HALoGEN: Fantastic LLM Hallucinations and Where to Find Them

TL;DR

HALoGEN introduces a large-scale, multi-domain hallucination benchmark for generative LLMs, comprising 10,923 prompts and ~150,000 generations from 14 models across nine tasks and two task modes (response-based and refusal-based). Each generation is decomposed into atomic units by task-specific engines and verified against high-quality sources, enabling precise categorization of hallucinations (Type A/B/C) and attribution to training data. The framework yields three evaluation metrics—Hallucination Score, Response Ratio, and Utility Score—and reveals substantial model hallucinations even among top performers, with domain-dependent patterns and differing behavior between open-source and closed models.
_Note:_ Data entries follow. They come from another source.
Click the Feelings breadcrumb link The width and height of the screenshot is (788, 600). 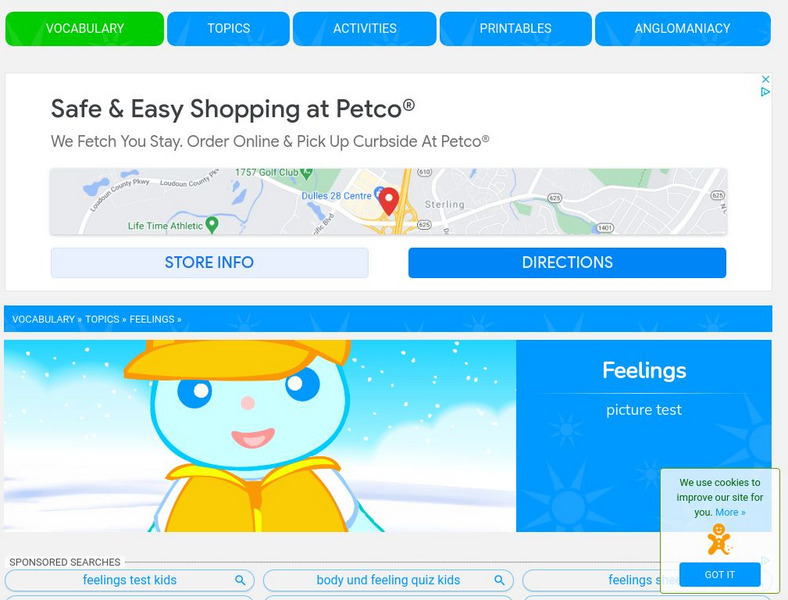[x=152, y=319]
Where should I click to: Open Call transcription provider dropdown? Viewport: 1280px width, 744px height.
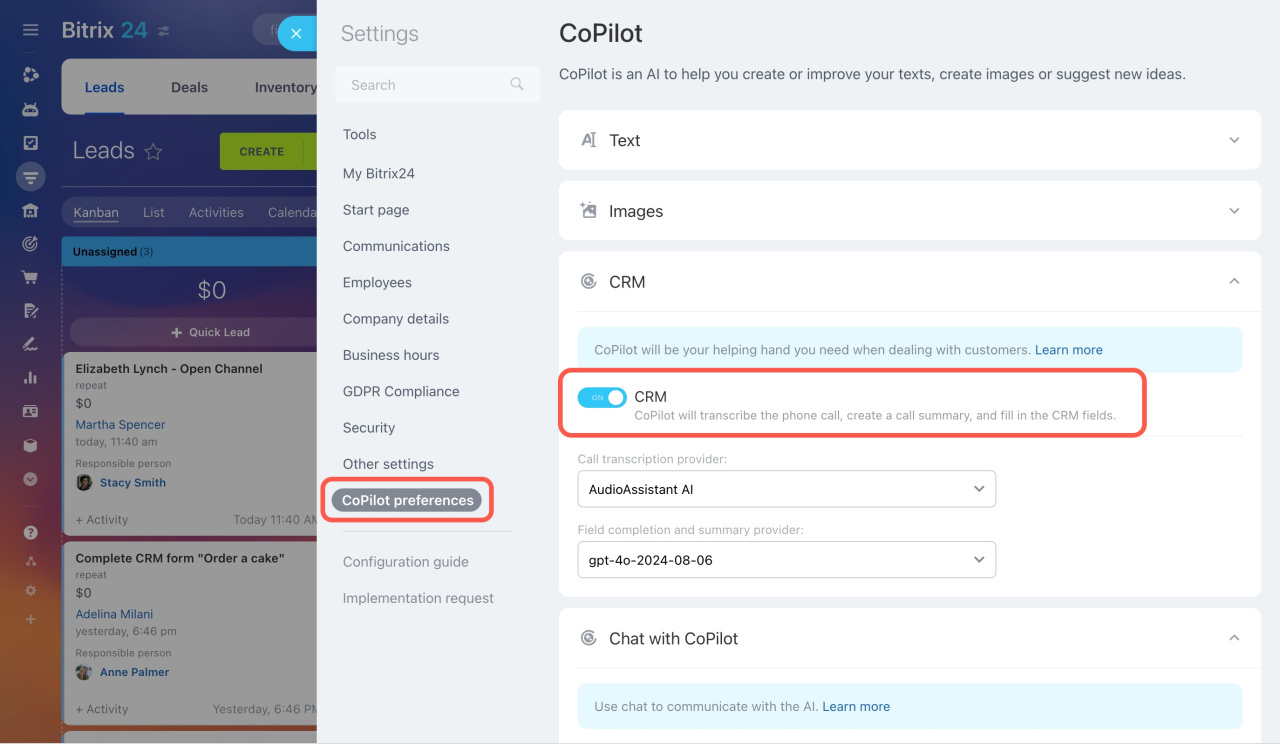pos(786,489)
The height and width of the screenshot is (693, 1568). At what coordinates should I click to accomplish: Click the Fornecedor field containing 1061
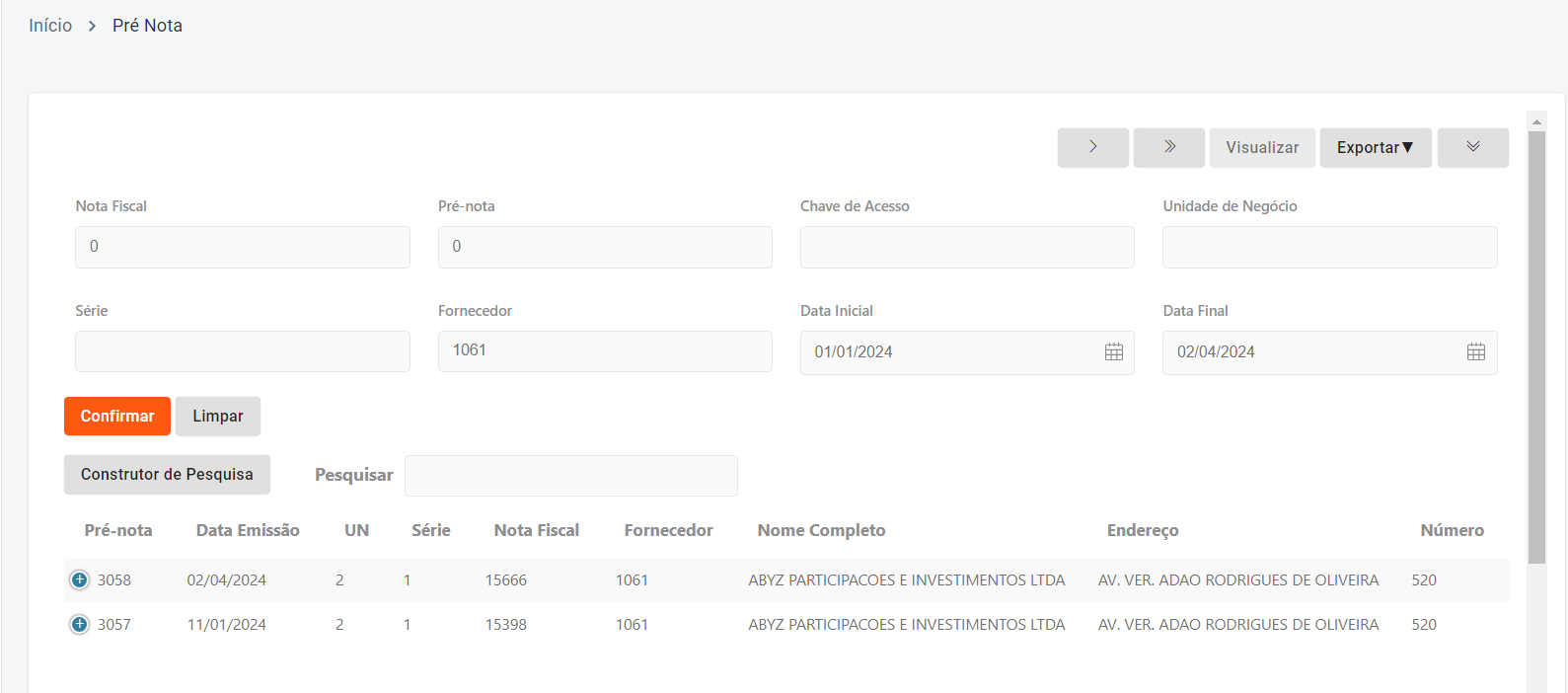604,351
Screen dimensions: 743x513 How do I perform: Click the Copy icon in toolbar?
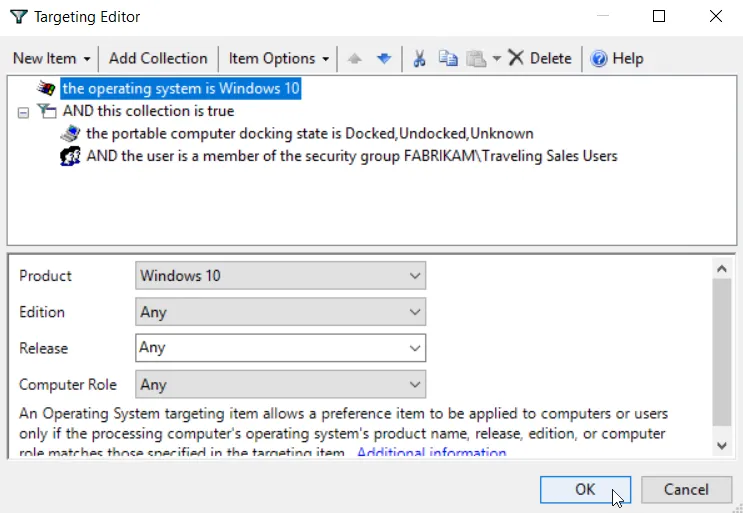click(x=448, y=59)
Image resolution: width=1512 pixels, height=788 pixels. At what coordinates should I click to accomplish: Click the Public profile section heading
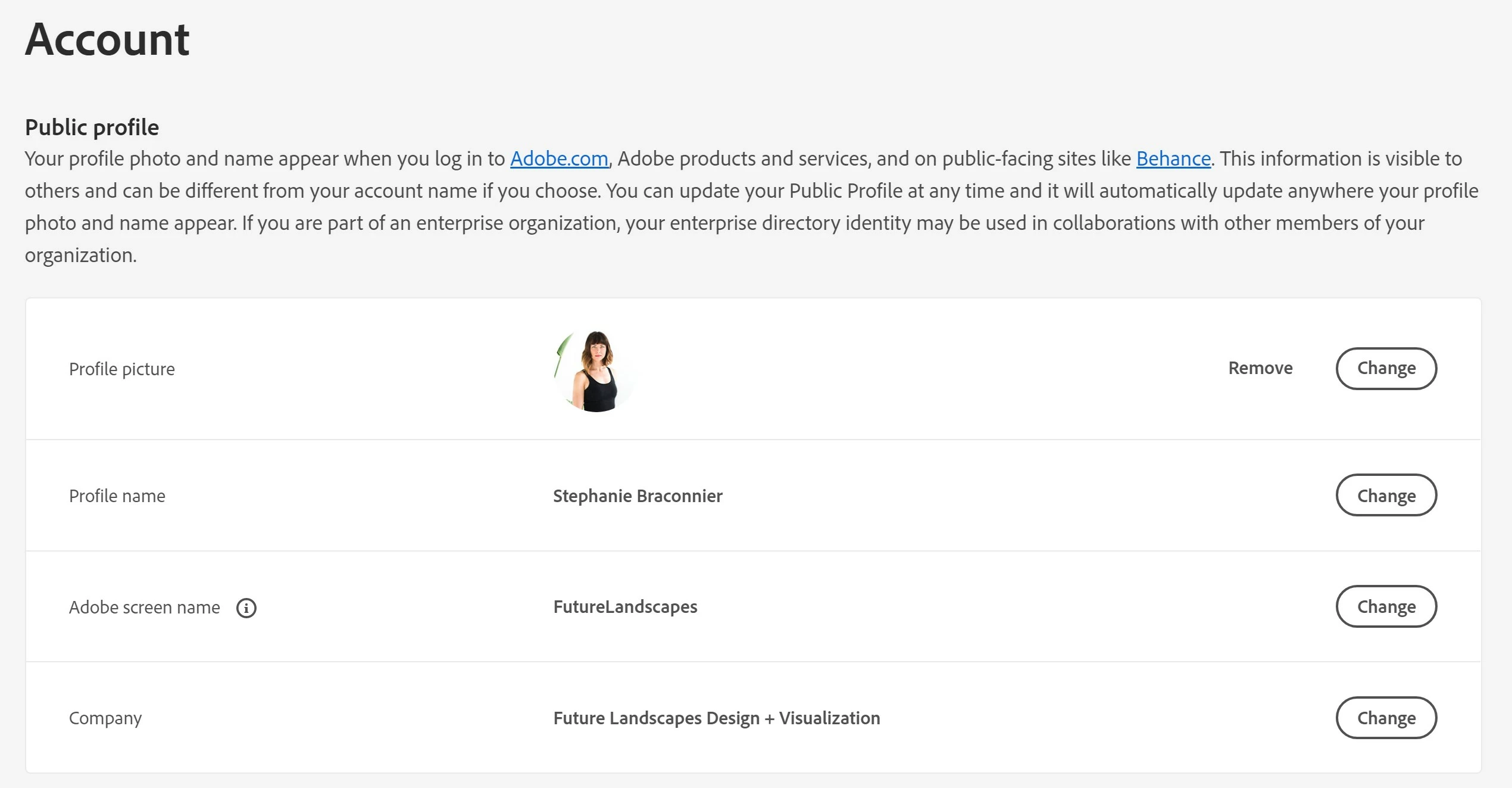(92, 127)
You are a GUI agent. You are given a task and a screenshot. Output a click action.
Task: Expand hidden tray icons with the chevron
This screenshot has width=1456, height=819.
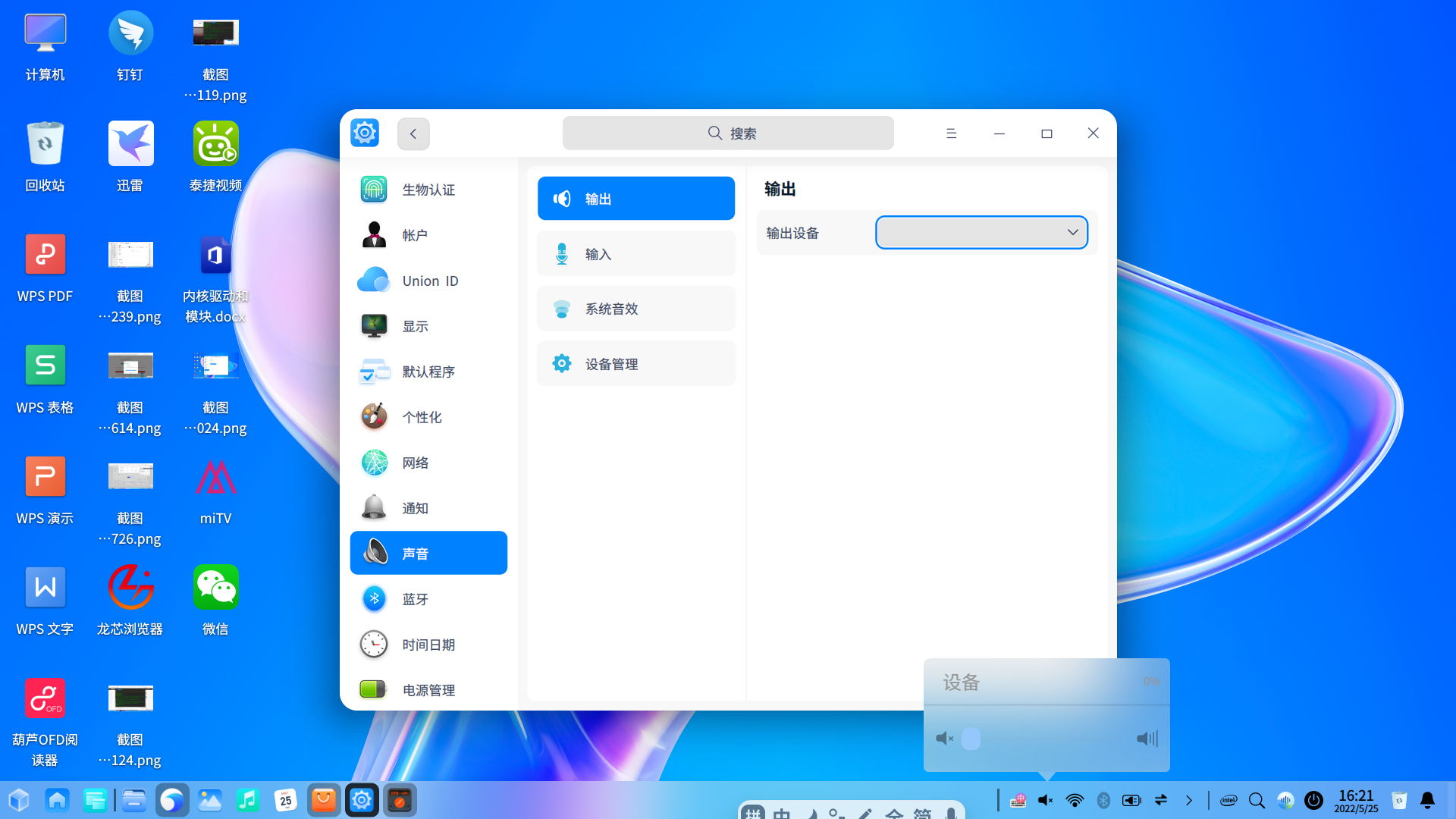click(1188, 799)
The work provides a principled dataset and methodology for analyzing, attributing, and mitigating hallucinations, highlighting the need for multi-domain evaluation and retrieval-based or uncertainty-aware strategies to build more truthful AI systems.

Abstract

Despite their impressive ability to generate high-quality and fluent text, generative large language models (LLMs) also produce hallucinations: statements that are misaligned with established world knowledge or provided input context. However, measuring hallucination can be challenging, as having humans verify model generations on-the-fly is both expensive and time-consuming. In this work, we release HALoGEN, a comprehensive hallucination benchmark consisting of: (1) 10,923 prompts for generative models spanning nine domains including programming, scientific attribution, and summarization, and (2) automatic high-precision verifiers for each use case that decompose LLM generations into atomic units, and verify each unit against a high-quality knowledge source. We use this framework to evaluate ~150,000 generations from 14 language models, finding that even the best-performing models are riddled with hallucinations (sometimes up to 86% of generated atomic facts depending on the domain). We further define a novel error classification for LLM hallucinations based on whether they likely stem from incorrect recollection of training data (Type A errors), or incorrect knowledge in training data (Type B errors), or are fabrication (Type C errors). We hope our framework provides a foundation to enable the principled study of why generative models hallucinate, and advances the development of trustworthy large language models.

Figures (4)

• Figure 1: Hallucination evaluation for code and citation generation, two of nine evaluation settings in HALoGEN. Given an input prompt, we decompose each model response by identifying verifiable atomic units: package imports and paper citations, respectively. Then, we verify each unit to determine whether the unit is factual or hallucinated. Finally, we classify hallucinated facts into one of three categories based on relationship to training data (§ \ref{['sec:intro']}).
• Figure 2: Spearman correlation of model rankings across datasets. We observe that model hallucinations can vary considerably by domain, highlighting the need for a diverse benchmark to study hallucination patterns.
• Figure 3: The counts of types of model hallucinations when describing hypothetical historical events. Models seldom make Type B errors, indicating there is unlikely to be basis in pretraining data.
• Figure 4: (a): Counts of types of model hallucinations on educational affiliations of senators. Models often hallucinate despite evidence of the correct fact within pretraining corpora. (b): Distribution of hallucination types in model generations for a content-grounded task: abstractive summarization. The vast majority of model hallucinations do not stem from the introduction of an external fact.